Probing absorption of X-rays in a neutron-star binary

On May 31, JAXA's MAXI payload team reported a slow brightening of X-rays from the direction of the known neutron-star binary system 1A 1744-361, last seen in outburst in 2013. The association between the newly brightening source and the classical 1A 1744 system was confirmed with images obtained by NASA's Swift observatory's X-Ray Telescope, and NICER began observing 1A 1744 on June 3. Preliminary results of these observations were reported by Mason Ng (MIT) et al. in Astronomer's Telegram #15424.

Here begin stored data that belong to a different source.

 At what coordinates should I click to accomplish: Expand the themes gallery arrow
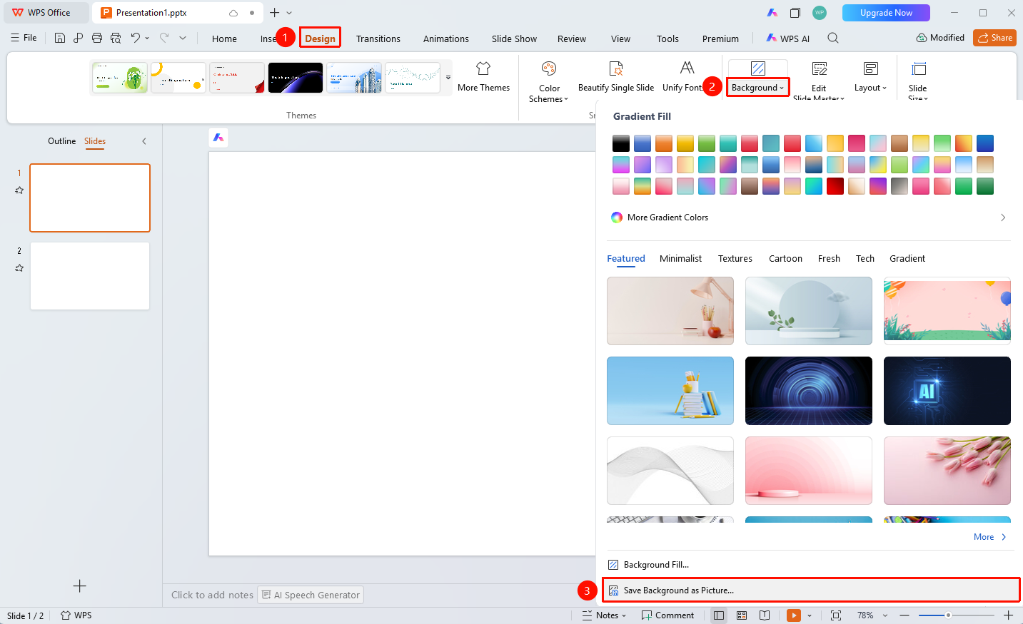point(448,78)
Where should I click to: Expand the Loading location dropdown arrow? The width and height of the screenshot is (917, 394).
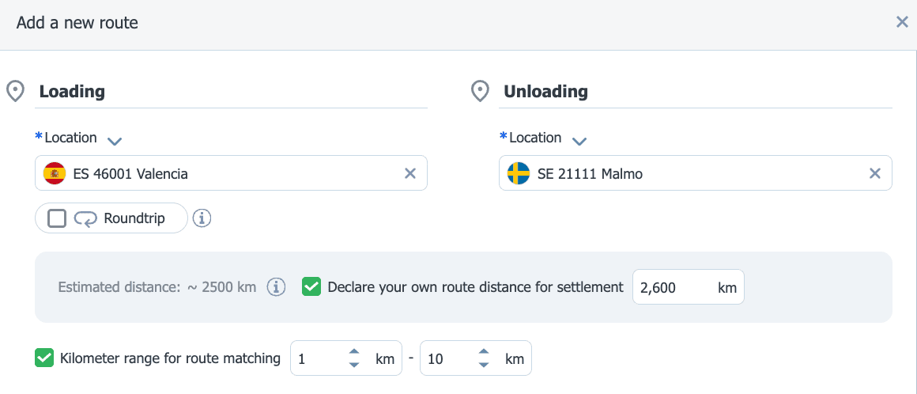click(x=115, y=141)
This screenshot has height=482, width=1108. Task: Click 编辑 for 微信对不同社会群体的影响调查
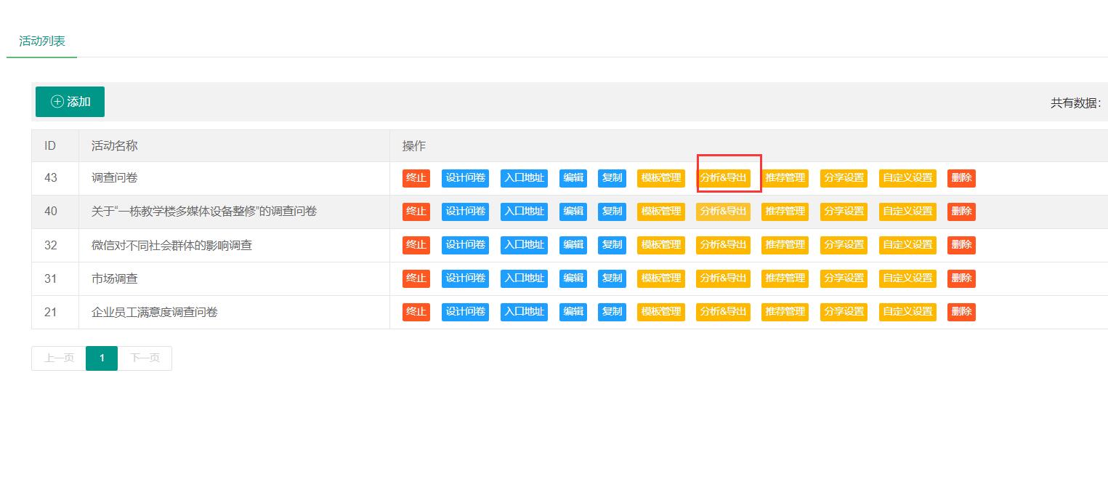(x=573, y=245)
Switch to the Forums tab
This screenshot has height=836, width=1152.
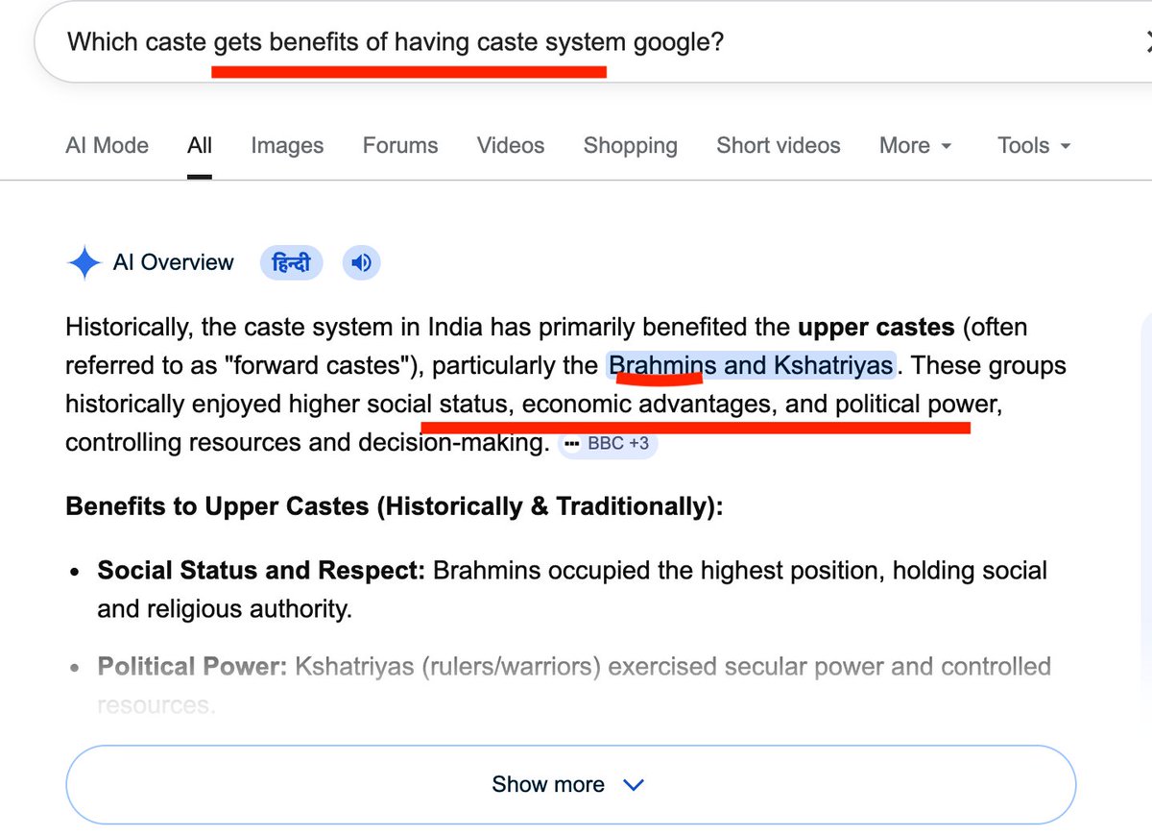click(x=399, y=145)
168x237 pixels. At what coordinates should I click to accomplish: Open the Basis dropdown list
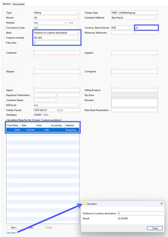(x=57, y=33)
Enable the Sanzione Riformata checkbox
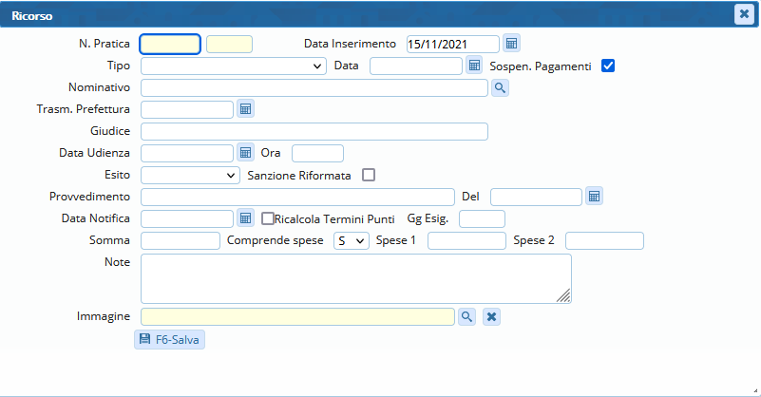This screenshot has height=397, width=761. point(369,175)
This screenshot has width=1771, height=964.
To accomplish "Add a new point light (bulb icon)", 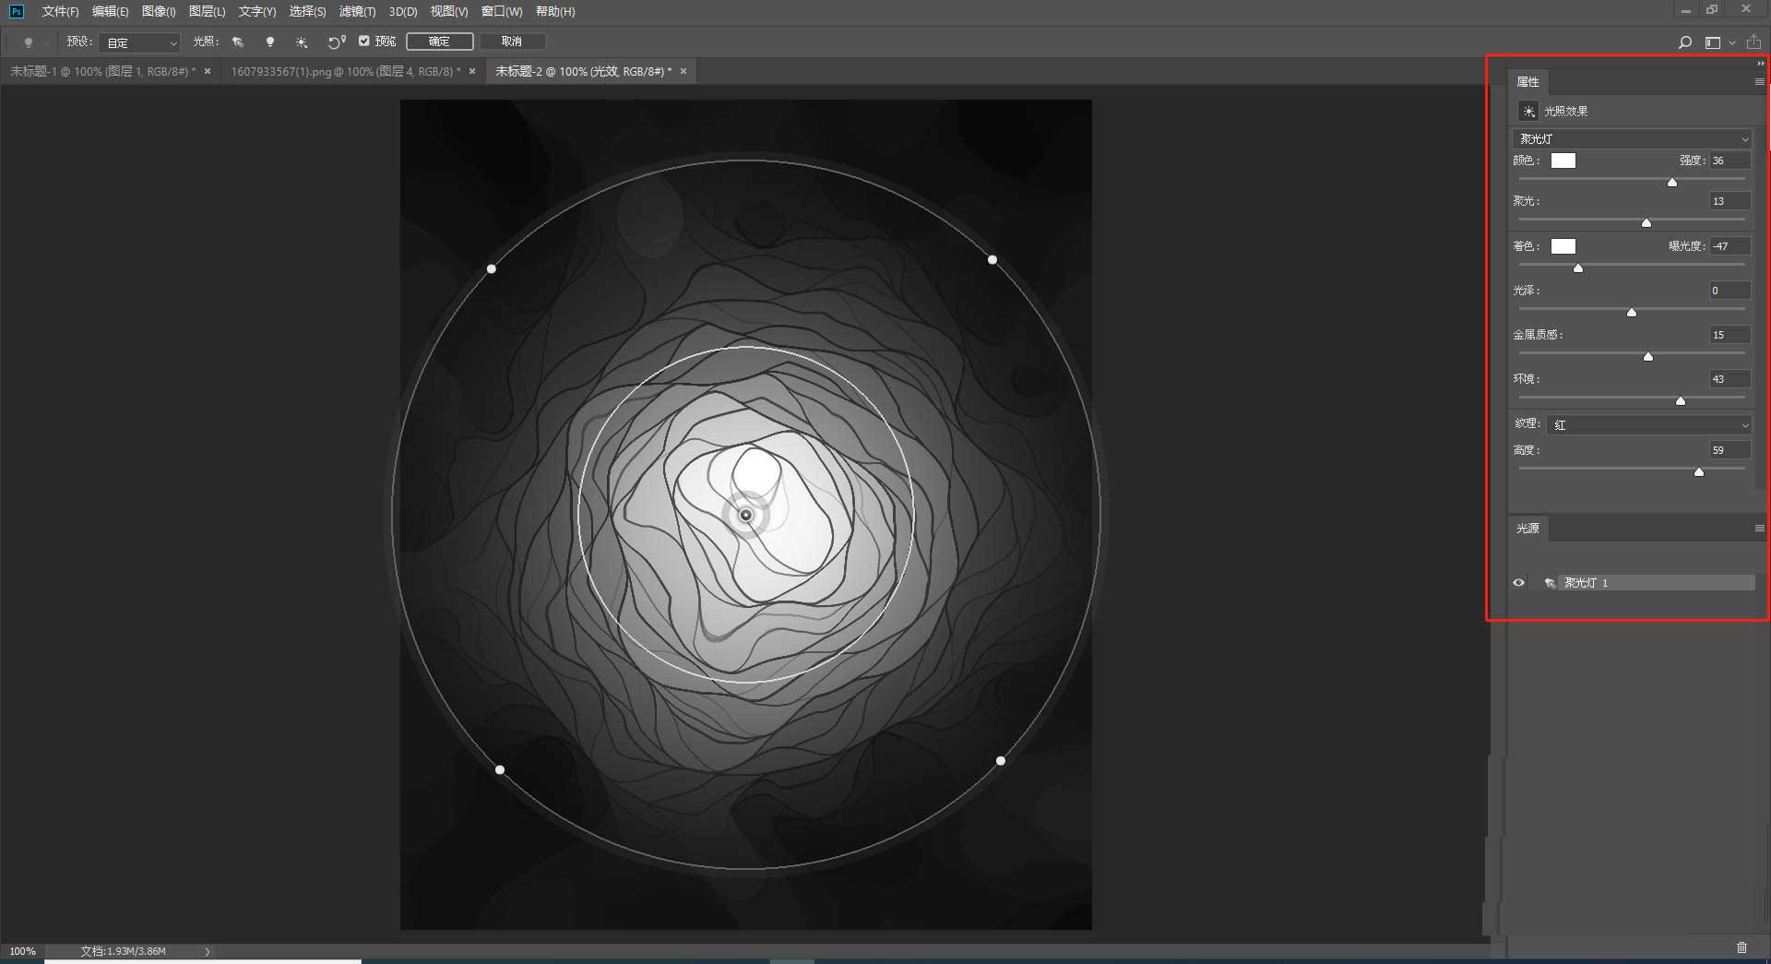I will [x=270, y=42].
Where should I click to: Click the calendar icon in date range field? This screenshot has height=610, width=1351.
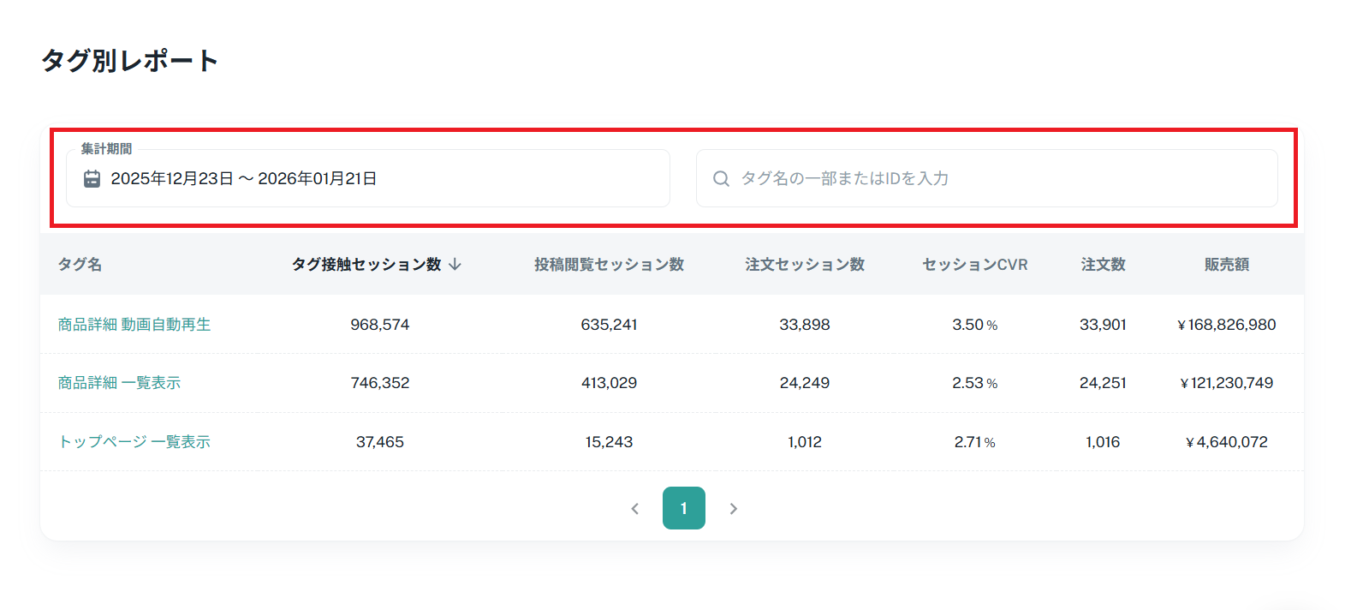92,178
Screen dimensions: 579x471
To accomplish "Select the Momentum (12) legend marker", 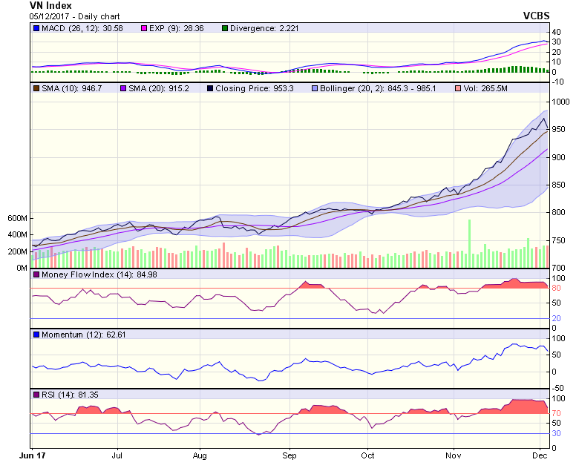I will click(x=36, y=335).
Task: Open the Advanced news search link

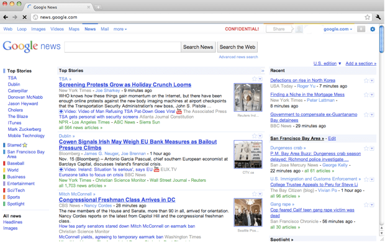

Initial data from NICER are consistent with results obtained by the Rossi X-ray Timing Explorer -- NICER's predecessor for time-domain X-ray astrophysics studies -- during earlier outbursts. Many intriguing properties of the system are recovered. The neutron star draws matter from a low-mass companion star, with the flow forming an accretion disk down to the neutron star surface. The energy spectrum in X-rays (below left) shows a prominent absorption feature from iron atoms in a tenuous plasma that lies between the innermost parts of accretion disk, which produce most of the X-ray emission, and our telescopes. This absorption feature is Doppler-shifted toward higher energies (a so-called "blue shift"), evidence for a high-velocity "wind" of gas exiting the system; the NICER measurement suggests an outflow speed on the order of 900 km/s. Another feature of the early NICER observations is "dipping" behavior (below right) -- prominent drops in X-ray brightness lasting several hundred seconds. These are thought to be due to obstruction from the outer reaches of the accretion disk, either because the disk thickens at large radii or because it is warped and/or precessing, so that the obstructions swing into and out of view. Additional measurements with NICER's unique sensitivity in low-energy X-rays, where absorption effects are best studied, promise to distinguish between these models and to provide new insights.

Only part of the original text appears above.